Everyone with an interest in business remembers learning about how prices are determined in a free market economy based upon supply and demand. In economics courses, professors give an equation or a graph that shows the supply and demand and we (students) have to determine where the two intersect. This has been a useful thing to learn, but has left a big question in my mind – how does a real business determine how much consumers , system, in which they try different prices to discover which result in the highest profits. I am especially curious to know how businesses determine prices for new products or services, without the benefit of existing financial models or data.
As a student with a lot of classroom experience but little exposure to the corporate world, I hope that those of you with real business experience can tell me what you know about how pricing is done.





I can tell you from my experience competition will help you set your pricing. If a customer feels he can get your product or service for x amount of money from a competitor you will be hard pressed to get much more than that. There are several factors that can change that scenario. Service above and beyond the competition is something people will pay more for. If you are innovative and have something no one else can offer you can see what the market will bear. Just keep in mind if you start doing well someone will try to copy you and may influence future pricing. Being an upstart company also affects pricing. Do you want to make a great profit on a couple of customers or do you want to try to get market share with a lower price? I feel the best thing for a new company is to offer a bargain to a lot of customers get them to see the value in your service or product and then raise your price to a level the majority of your customers will pay. The bottom line is you can take any formula you want but if the market place will not pay it you will throw the formula away and seek a fair market price.
I think that is well said by Airman. Supply and demand curves work in established industries but a start-up product/service has no established curves for the specific market you are targeting.
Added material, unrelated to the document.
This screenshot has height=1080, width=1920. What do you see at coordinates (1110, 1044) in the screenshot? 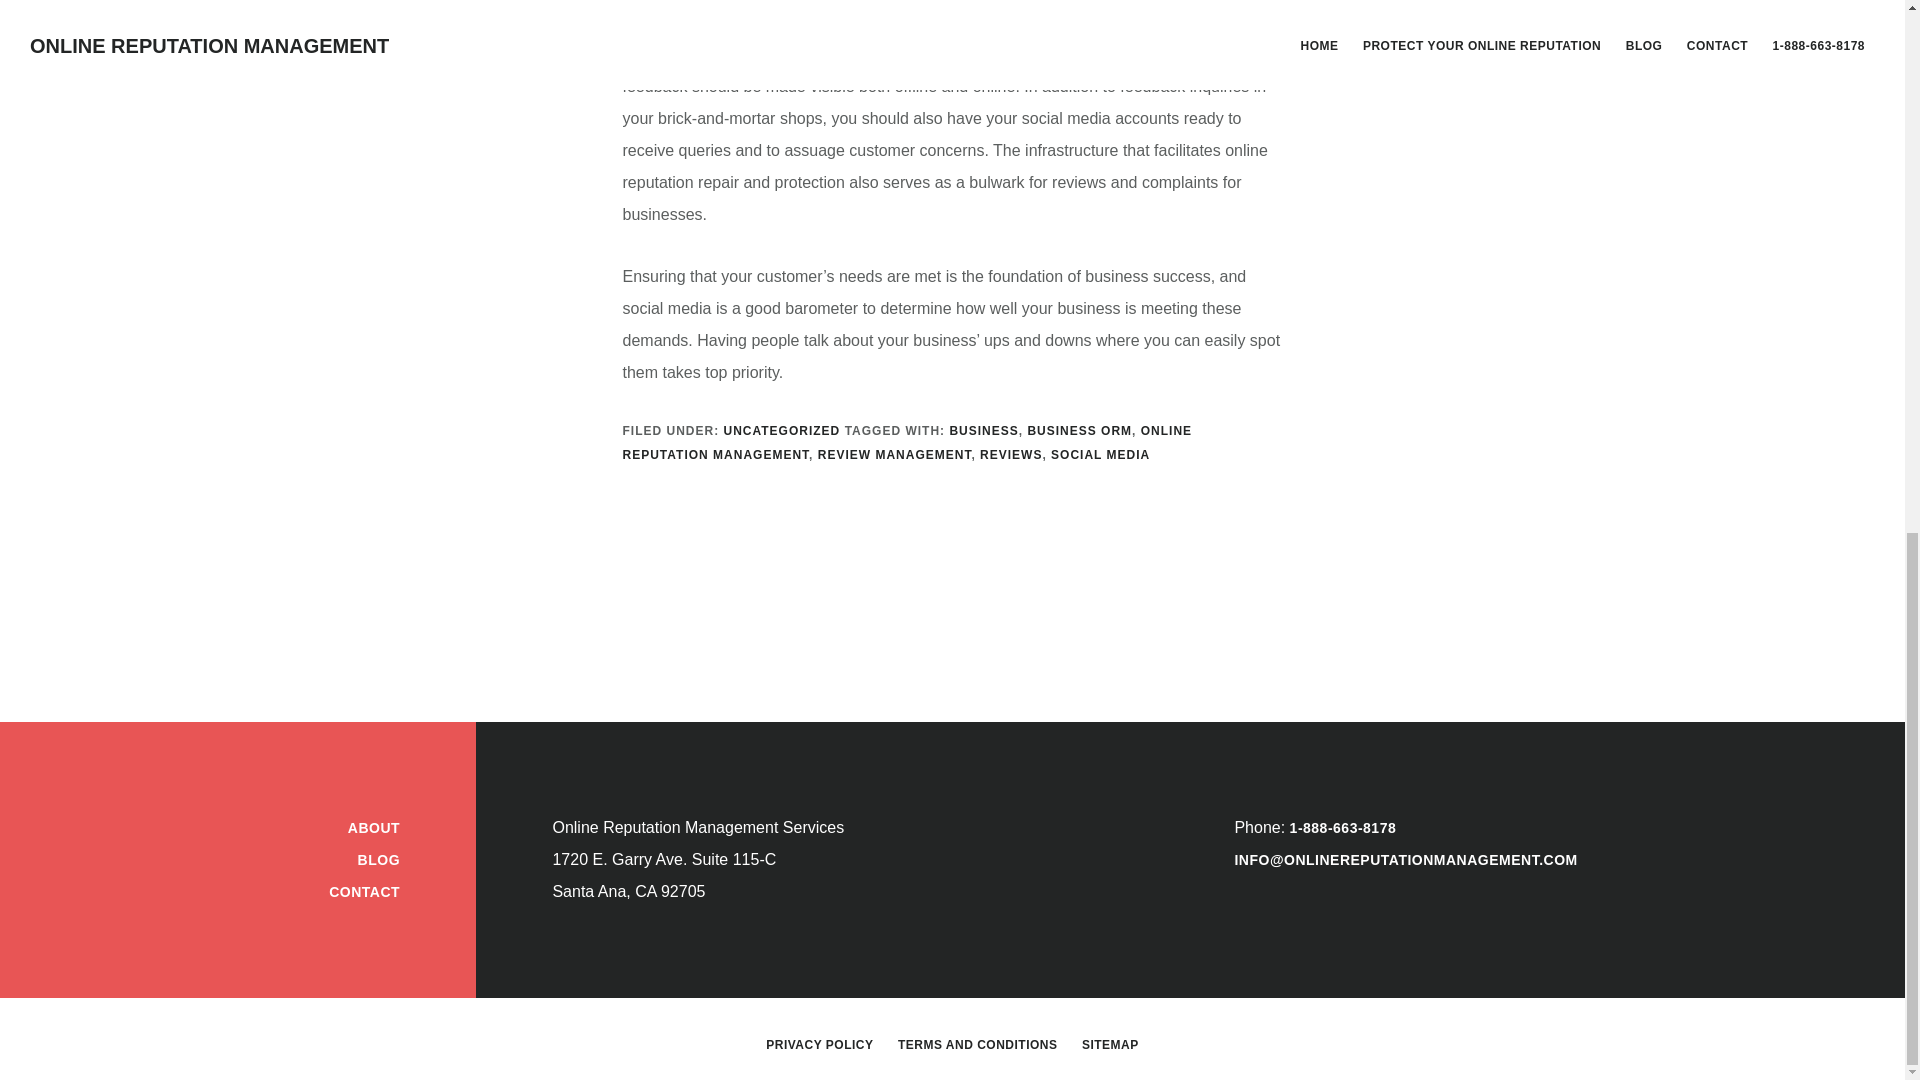
I see `SITEMAP` at bounding box center [1110, 1044].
I think about it two ways:
(i) What is your closest competitor (competing technology, service, etc.) charging and therefore what can the cusatomer afford to pay, i.e. what dollars am I trying to get from my customers (what % of their budget) and where else could they spend that money. That pricing point and the cost vs. benefit analysis they will do to make their decision is vital information you need to be thinking about when deciding what the market will bear price wise.
(ii) In the long-run, a business is only worth something if the returns to the equity investors are adequate for the risk being taken. Therefore, you have to generate a certain margin or free cash flow to generate the required returns. When you forecast out the cost of your product and then apply an adequate margin, you will have your long-run price that is required to make the business viable. There can be a lot of pricing strategies etc. in the short-run (to drive market share etc.) but you have found your price floor.